§ **MATERIAL SUPPLIED**

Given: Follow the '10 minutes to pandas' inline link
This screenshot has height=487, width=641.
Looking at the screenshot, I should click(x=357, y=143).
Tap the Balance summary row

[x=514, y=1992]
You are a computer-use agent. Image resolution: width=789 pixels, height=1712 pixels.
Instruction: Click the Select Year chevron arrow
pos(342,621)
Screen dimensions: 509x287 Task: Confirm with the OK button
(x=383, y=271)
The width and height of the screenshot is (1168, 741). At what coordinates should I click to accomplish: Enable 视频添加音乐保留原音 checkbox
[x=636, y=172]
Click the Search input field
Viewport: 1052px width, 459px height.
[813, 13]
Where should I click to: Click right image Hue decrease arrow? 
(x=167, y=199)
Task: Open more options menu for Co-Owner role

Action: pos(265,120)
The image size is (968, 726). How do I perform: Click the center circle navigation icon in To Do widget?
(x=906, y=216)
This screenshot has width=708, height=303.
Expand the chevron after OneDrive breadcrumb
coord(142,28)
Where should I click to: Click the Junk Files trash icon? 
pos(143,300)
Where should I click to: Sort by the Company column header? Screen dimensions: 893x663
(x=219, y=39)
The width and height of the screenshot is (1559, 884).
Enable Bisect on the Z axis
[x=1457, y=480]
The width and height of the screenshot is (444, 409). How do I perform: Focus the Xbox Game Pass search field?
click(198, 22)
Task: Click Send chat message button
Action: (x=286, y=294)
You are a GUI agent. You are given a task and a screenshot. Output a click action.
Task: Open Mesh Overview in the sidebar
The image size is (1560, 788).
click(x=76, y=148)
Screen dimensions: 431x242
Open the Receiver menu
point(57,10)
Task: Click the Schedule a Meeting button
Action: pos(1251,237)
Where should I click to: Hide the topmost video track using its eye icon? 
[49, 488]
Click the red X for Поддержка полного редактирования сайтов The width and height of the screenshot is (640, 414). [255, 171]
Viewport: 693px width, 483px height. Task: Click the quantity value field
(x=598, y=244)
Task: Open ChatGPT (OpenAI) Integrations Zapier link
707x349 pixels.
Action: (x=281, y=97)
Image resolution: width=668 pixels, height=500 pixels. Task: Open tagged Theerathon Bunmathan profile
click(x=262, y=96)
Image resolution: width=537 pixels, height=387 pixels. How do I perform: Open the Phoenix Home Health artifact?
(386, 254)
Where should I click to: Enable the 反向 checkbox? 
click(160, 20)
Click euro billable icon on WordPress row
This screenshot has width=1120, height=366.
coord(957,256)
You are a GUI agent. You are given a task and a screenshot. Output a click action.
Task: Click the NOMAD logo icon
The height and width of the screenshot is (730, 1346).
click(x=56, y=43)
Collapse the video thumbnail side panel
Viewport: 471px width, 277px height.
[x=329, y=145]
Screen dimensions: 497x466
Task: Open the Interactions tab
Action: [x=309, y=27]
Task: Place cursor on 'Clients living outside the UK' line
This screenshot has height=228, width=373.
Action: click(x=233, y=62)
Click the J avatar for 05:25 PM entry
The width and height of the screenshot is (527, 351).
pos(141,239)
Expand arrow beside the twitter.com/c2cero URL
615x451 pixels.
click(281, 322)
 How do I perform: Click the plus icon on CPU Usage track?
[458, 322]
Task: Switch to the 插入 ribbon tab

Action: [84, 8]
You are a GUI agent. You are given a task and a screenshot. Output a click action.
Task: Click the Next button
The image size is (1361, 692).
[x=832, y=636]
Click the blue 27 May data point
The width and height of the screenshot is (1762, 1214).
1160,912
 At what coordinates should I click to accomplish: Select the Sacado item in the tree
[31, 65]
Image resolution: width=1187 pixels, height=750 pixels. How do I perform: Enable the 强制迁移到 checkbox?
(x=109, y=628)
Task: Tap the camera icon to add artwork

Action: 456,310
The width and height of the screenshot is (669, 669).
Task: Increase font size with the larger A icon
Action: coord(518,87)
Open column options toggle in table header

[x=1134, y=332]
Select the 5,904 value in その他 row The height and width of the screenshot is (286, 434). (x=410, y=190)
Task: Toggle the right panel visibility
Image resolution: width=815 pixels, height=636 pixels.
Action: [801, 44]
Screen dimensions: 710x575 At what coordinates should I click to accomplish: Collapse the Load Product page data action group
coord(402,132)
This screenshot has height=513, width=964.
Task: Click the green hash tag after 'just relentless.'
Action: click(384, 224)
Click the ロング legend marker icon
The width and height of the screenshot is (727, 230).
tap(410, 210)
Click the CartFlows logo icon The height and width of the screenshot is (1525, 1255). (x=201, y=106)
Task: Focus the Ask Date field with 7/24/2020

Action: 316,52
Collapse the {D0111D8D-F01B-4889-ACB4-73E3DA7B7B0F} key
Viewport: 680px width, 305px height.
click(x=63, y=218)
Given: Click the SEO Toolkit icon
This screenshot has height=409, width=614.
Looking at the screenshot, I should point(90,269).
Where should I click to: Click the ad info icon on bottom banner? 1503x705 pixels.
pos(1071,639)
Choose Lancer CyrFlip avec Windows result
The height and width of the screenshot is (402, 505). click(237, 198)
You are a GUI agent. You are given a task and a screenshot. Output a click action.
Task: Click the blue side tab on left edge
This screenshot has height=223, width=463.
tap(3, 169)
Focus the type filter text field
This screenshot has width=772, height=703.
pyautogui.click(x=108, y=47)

§ **GOAL**
Copy every one of these rows without changing anything.

§ **RIGHT ANSWER**
Given: Follow the '10 minutes to pandas' inline link
This screenshot has height=487, width=641.
Looking at the screenshot, I should click(x=357, y=143).
Tap the Balance summary row

[x=514, y=1992]
You are a computer-use agent. Image resolution: width=789 pixels, height=1712 pixels.
Instruction: Click the Select Year chevron arrow
pos(342,621)
Screen dimensions: 509x287 Task: Confirm with the OK button
(x=383, y=271)
The width and height of the screenshot is (1168, 741). At what coordinates should I click to accomplish: Enable 视频添加音乐保留原音 checkbox
[x=636, y=172]
Click the Search input field
Viewport: 1052px width, 459px height.
[813, 13]
Where should I click to: Click right image Hue decrease arrow? 
(x=167, y=199)
Task: Open more options menu for Co-Owner role

Action: pos(265,120)
The image size is (968, 726). How do I perform: Click the center circle navigation icon in To Do widget?
(x=906, y=216)
This screenshot has width=708, height=303.
Expand the chevron after OneDrive breadcrumb
coord(142,28)
Where should I click to: Click the Junk Files trash icon? 
pos(143,300)
Where should I click to: Sort by the Company column header? Screen dimensions: 893x663
(x=219, y=39)
The width and height of the screenshot is (1559, 884).
Enable Bisect on the Z axis
[x=1457, y=480]
The width and height of the screenshot is (444, 409). How do I perform: Focus the Xbox Game Pass search field?
click(198, 22)
Task: Click Send chat message button
Action: (x=286, y=294)
You are a GUI agent. You are given a task and a screenshot. Output a click action.
Task: Open Mesh Overview in the sidebar
The image size is (1560, 788).
click(x=76, y=148)
Screen dimensions: 431x242
Open the Receiver menu
point(57,10)
Task: Click the Schedule a Meeting button
Action: pos(1251,237)
Where should I click to: Hide the topmost video track using its eye icon? 
[49, 488]
Click the red X for Поддержка полного редактирования сайтов The width and height of the screenshot is (640, 414). [255, 171]
Viewport: 693px width, 483px height. Task: Click the quantity value field
(x=598, y=244)
Task: Open ChatGPT (OpenAI) Integrations Zapier link
707x349 pixels.
Action: (x=281, y=97)
Image resolution: width=668 pixels, height=500 pixels. Task: Open tagged Theerathon Bunmathan profile
click(x=262, y=96)
Image resolution: width=537 pixels, height=387 pixels. How do I perform: Open the Phoenix Home Health artifact?
(386, 254)
Where should I click to: Enable the 反向 checkbox? 
click(160, 20)
Click euro billable icon on WordPress row
This screenshot has width=1120, height=366.
coord(957,256)
You are a GUI agent. You are given a task and a screenshot. Output a click action.
Task: Click the NOMAD logo icon
The height and width of the screenshot is (730, 1346).
click(x=56, y=43)
Collapse the video thumbnail side panel
Viewport: 471px width, 277px height.
[x=329, y=145]
Screen dimensions: 497x466
Task: Open the Interactions tab
Action: [x=309, y=27]
Task: Place cursor on 'Clients living outside the UK' line
This screenshot has height=228, width=373.
Action: click(x=233, y=62)
Click the J avatar for 05:25 PM entry
The width and height of the screenshot is (527, 351).
pos(141,239)
Expand arrow beside the twitter.com/c2cero URL
615x451 pixels.
click(281, 322)
 How do I perform: Click the plus icon on CPU Usage track?
[458, 322]
Task: Switch to the 插入 ribbon tab

Action: [84, 8]
You are a GUI agent. You are given a task and a screenshot. Output a click action.
Task: Click the Next button
The image size is (1361, 692).
[x=832, y=636]
Click the blue 27 May data point
The width and height of the screenshot is (1762, 1214).
1160,912
 At what coordinates should I click to accomplish: Select the Sacado item in the tree
[31, 65]
Image resolution: width=1187 pixels, height=750 pixels. How do I perform: Enable the 强制迁移到 checkbox?
(x=109, y=628)
Task: Tap the camera icon to add artwork

Action: 456,310
The width and height of the screenshot is (669, 669).
Task: Increase font size with the larger A icon
Action: coord(518,87)
Open column options toggle in table header

[x=1134, y=332]
Select the 5,904 value in その他 row The height and width of the screenshot is (286, 434). (x=410, y=190)
Task: Toggle the right panel visibility
Image resolution: width=815 pixels, height=636 pixels.
Action: [801, 44]
Screen dimensions: 710x575 At what coordinates should I click to accomplish: Collapse the Load Product page data action group
coord(402,132)
This screenshot has height=513, width=964.
Task: Click the green hash tag after 'just relentless.'
Action: click(384, 224)
Click the ロング legend marker icon
The width and height of the screenshot is (727, 230).
tap(410, 210)
Click the CartFlows logo icon The height and width of the screenshot is (1525, 1255). (x=201, y=106)
Task: Focus the Ask Date field with 7/24/2020

Action: 316,52
Collapse the {D0111D8D-F01B-4889-ACB4-73E3DA7B7B0F} key
Viewport: 680px width, 305px height.
click(x=63, y=218)
Given: Click the SEO Toolkit icon
This screenshot has height=409, width=614.
Looking at the screenshot, I should point(90,269).
Where should I click to: Click the ad info icon on bottom banner? 1503x705 pixels.
pos(1071,639)
Choose Lancer CyrFlip avec Windows result
The height and width of the screenshot is (402, 505). click(237, 198)
You are a GUI agent. You are given a task and a screenshot. Output a click action.
Task: Click the blue side tab on left edge
This screenshot has height=223, width=463.
tap(3, 169)
Focus the type filter text field
This screenshot has width=772, height=703.
pyautogui.click(x=108, y=47)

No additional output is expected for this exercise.